Как указывает Рокоссовский, он уехал к Соколовскому. Генерал-полковник Соколовский в это время командовал Западным фронтом. В марте 1943 года генерал наконец взял Ржев, Вязьму и Сычевку. То есть исполнил то, чего год с лишним не мог осуществить его предшественник — «тщеславный маршал». Штаб Западного фронта находился в 740 километрах от командного пункта Рокоссовского. Чем занимался Жуков вдали от Курской дуги, где шли тяжелые бои, — он в своих «сочинениях» не писал.

Еще одной неудачей для Жукова

закончилась координация действий фронтами на Правобережной Украине в 1944 году. Там окруженная немецкая группировка чуть не вырвалась из окружения. Сталин отстранил его от участия в операции и отозвал.

В следующей неудаче (при проведении двумя фронтами Львовско-Сандомирской операции) маршал-мемуарист вынужден был признаться сам. Конечно, он писал об этом в смягчающей свою вину форме: «Мы, имея более чем достаточные для выполнения задачи силы, топтались перед Львовом, я, как координатор двух фронтов, не использовал эти силы там, где необходимо было сманеврироватъ имидля успеха более быстрого и решительного, чем тот, который был достигнут».
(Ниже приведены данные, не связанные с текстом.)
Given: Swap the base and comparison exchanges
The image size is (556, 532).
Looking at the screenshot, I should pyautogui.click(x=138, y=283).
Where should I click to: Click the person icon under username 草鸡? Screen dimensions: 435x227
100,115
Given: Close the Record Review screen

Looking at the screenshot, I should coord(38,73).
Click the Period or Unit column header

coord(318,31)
Примечательно, что после этой «невезухи» Сталин больше не поручал маршалу координацию действий фронтов. Он поставил его командовать одним 1-м Белорусским фронтом, и руководство действиями многочисленных фронтов продолжал осуществлять только лично, сам связываясь с командующими напрямую, без посредников.
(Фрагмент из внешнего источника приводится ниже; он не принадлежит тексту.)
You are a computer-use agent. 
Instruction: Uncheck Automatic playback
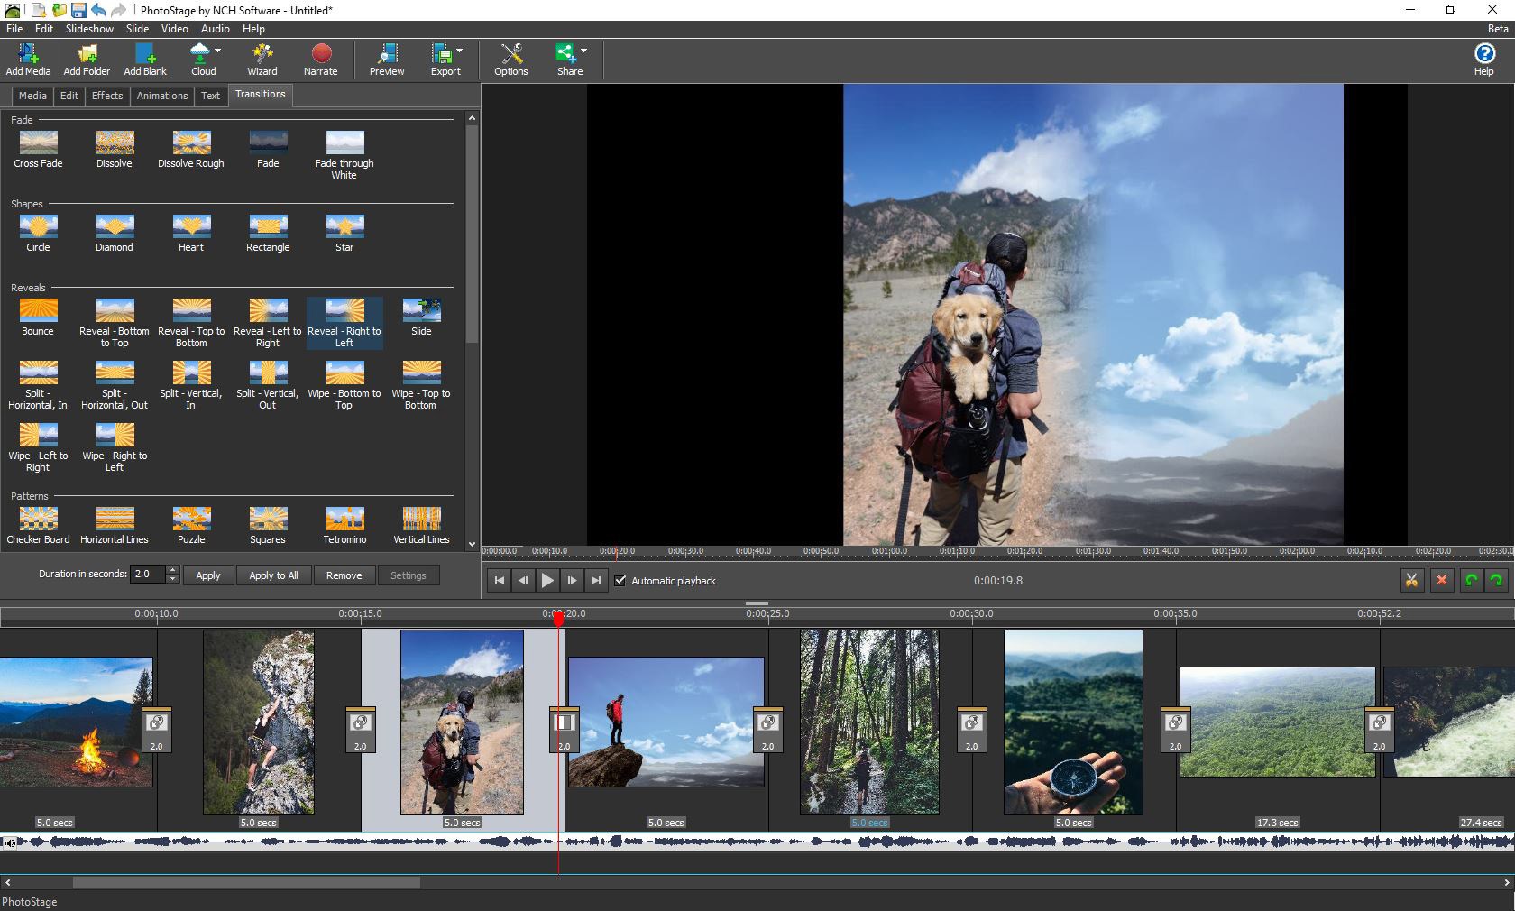pos(620,581)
Итак, даже беглый перечень неудач Жукова не дает повода обвинять Верховного Главнокомандующего в недооценке заслуг маршала. Наоборот, каждому непредвзятому человеку очевидно, что Сталин слишком много прощал этому волевому, но зарвавшемуся военному.

Но оставим на время «обиды» маршала Жукова и вернемся к концу весны 1946 года. Как обычно бывает, аресты и последовавшие признания потянули за собой цепь звеньев, обнажая и обычные человеческие пороки — соперничество, зависть к чужой славе, обиды за то, что кого-то недооценили в заслугах, обошли наградами.

Именно в этот период стала всплывать на поверхность тема о злоупотреблениях начальствующим составом армии служебным положением, выразившихся в присвоении в особо крупных размерах трофейного имущества вывезенного из Германии.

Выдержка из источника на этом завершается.